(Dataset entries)
────────────────────
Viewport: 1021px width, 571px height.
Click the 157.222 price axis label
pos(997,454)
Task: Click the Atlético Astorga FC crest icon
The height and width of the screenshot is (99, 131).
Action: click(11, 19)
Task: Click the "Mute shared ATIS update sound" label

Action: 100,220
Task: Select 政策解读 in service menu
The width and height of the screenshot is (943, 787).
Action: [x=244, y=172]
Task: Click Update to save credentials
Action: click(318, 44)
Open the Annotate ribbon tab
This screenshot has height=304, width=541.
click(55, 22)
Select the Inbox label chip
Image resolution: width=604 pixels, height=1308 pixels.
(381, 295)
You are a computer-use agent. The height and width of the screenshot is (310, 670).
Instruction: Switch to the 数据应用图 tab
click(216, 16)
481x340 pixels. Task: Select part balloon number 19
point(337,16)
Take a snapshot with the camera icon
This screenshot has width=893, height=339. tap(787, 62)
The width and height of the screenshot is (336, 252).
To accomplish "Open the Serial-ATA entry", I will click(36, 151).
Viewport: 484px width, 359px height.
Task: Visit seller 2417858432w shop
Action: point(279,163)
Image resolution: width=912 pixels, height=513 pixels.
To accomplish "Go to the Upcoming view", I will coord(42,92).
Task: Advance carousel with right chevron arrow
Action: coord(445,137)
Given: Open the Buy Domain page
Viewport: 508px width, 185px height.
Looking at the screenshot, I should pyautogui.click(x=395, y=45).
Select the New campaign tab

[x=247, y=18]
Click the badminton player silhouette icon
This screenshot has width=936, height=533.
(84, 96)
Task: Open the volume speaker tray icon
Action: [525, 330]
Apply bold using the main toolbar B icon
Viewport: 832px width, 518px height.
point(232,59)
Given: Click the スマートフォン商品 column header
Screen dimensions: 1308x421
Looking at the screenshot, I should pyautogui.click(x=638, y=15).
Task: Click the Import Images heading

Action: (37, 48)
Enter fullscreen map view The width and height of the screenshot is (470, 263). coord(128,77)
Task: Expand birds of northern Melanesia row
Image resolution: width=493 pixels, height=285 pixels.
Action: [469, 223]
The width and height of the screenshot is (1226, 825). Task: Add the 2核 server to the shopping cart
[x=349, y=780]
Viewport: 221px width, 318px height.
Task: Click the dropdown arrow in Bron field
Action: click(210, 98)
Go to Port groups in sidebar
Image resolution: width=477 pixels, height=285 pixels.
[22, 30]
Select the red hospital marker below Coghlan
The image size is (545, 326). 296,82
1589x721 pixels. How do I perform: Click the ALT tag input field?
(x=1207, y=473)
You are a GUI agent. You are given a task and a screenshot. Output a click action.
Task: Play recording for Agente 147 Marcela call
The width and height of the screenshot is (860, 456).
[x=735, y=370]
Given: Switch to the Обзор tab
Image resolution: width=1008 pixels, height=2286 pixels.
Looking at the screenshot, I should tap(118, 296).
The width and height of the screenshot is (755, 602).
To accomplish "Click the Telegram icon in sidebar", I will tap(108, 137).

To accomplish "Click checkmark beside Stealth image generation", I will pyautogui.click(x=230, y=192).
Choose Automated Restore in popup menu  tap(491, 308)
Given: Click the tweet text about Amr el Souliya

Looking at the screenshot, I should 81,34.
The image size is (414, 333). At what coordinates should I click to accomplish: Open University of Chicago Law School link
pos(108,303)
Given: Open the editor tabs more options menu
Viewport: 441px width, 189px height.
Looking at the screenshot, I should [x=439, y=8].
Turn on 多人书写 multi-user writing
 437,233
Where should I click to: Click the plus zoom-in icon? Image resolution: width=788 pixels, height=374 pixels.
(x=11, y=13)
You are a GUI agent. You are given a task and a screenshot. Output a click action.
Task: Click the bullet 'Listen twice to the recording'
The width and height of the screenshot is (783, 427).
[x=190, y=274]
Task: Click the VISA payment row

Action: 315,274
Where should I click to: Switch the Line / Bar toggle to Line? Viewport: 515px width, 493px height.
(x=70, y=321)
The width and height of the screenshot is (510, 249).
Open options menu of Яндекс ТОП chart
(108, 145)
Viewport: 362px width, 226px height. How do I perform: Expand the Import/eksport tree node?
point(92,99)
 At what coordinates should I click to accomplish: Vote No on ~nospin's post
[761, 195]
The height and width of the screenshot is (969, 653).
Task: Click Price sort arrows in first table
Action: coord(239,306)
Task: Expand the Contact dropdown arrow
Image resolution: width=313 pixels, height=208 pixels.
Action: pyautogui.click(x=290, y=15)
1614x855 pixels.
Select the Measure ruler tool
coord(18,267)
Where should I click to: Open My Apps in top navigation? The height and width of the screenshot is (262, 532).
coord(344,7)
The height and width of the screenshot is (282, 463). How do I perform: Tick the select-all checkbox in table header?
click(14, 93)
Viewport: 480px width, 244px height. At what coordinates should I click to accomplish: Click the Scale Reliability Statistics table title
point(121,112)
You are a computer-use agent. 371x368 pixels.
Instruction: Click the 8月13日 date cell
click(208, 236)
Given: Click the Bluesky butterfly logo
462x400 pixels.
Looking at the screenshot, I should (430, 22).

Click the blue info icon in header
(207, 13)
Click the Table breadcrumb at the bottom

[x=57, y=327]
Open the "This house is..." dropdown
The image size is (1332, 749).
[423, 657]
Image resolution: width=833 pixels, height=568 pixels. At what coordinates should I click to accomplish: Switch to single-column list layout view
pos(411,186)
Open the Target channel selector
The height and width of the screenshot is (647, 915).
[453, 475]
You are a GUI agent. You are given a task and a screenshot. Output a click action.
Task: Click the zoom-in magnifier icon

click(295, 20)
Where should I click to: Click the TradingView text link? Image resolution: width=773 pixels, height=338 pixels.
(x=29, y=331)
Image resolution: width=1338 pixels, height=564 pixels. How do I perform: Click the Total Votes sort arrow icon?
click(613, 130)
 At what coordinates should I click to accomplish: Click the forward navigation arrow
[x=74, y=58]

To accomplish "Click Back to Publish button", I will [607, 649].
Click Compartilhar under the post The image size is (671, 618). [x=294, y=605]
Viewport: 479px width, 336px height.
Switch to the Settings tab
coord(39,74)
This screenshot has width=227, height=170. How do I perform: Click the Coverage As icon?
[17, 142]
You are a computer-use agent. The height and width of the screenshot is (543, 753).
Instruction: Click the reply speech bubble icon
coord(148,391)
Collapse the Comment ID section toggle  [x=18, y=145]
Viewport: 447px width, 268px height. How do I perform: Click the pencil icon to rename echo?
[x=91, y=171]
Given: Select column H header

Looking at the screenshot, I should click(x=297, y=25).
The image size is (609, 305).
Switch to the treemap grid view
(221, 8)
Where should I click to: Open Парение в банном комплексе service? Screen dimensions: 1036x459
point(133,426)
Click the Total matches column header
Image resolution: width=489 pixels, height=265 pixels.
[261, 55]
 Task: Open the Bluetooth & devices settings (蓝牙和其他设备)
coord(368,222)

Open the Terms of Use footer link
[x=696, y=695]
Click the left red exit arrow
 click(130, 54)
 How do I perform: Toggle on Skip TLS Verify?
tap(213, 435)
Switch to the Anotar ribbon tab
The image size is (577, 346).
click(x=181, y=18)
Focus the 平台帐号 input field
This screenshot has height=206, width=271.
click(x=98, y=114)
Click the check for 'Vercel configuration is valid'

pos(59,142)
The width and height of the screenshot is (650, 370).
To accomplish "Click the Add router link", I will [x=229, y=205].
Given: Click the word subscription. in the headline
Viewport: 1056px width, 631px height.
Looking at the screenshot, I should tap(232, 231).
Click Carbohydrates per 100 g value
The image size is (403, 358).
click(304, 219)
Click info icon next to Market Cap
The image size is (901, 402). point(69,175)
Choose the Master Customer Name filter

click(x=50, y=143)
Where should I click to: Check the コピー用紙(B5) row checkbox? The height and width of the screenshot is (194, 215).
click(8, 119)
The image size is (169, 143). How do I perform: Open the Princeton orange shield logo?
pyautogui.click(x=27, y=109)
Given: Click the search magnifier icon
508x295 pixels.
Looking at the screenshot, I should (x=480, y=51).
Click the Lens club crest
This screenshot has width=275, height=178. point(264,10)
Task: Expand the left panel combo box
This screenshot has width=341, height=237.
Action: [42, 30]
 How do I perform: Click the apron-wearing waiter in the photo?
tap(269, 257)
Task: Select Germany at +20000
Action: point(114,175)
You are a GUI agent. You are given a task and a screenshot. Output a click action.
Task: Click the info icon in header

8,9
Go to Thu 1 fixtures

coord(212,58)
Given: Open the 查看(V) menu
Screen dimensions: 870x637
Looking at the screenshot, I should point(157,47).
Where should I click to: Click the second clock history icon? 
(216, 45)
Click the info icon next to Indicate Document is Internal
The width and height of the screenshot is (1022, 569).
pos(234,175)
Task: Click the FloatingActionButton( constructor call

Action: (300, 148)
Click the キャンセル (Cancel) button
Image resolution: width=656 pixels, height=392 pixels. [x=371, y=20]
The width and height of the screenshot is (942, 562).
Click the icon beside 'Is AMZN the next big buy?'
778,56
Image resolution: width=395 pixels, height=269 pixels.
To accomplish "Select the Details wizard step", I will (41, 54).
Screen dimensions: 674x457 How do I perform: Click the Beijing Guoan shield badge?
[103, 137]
────────────────────
--- Task goal ---
Check each line of the entries for "recording" and copy those that have it.

--- Exercise response ---
Task: Play recording for Agente 147 Marcela call
Task: Click the bullet 'Listen twice to the recording'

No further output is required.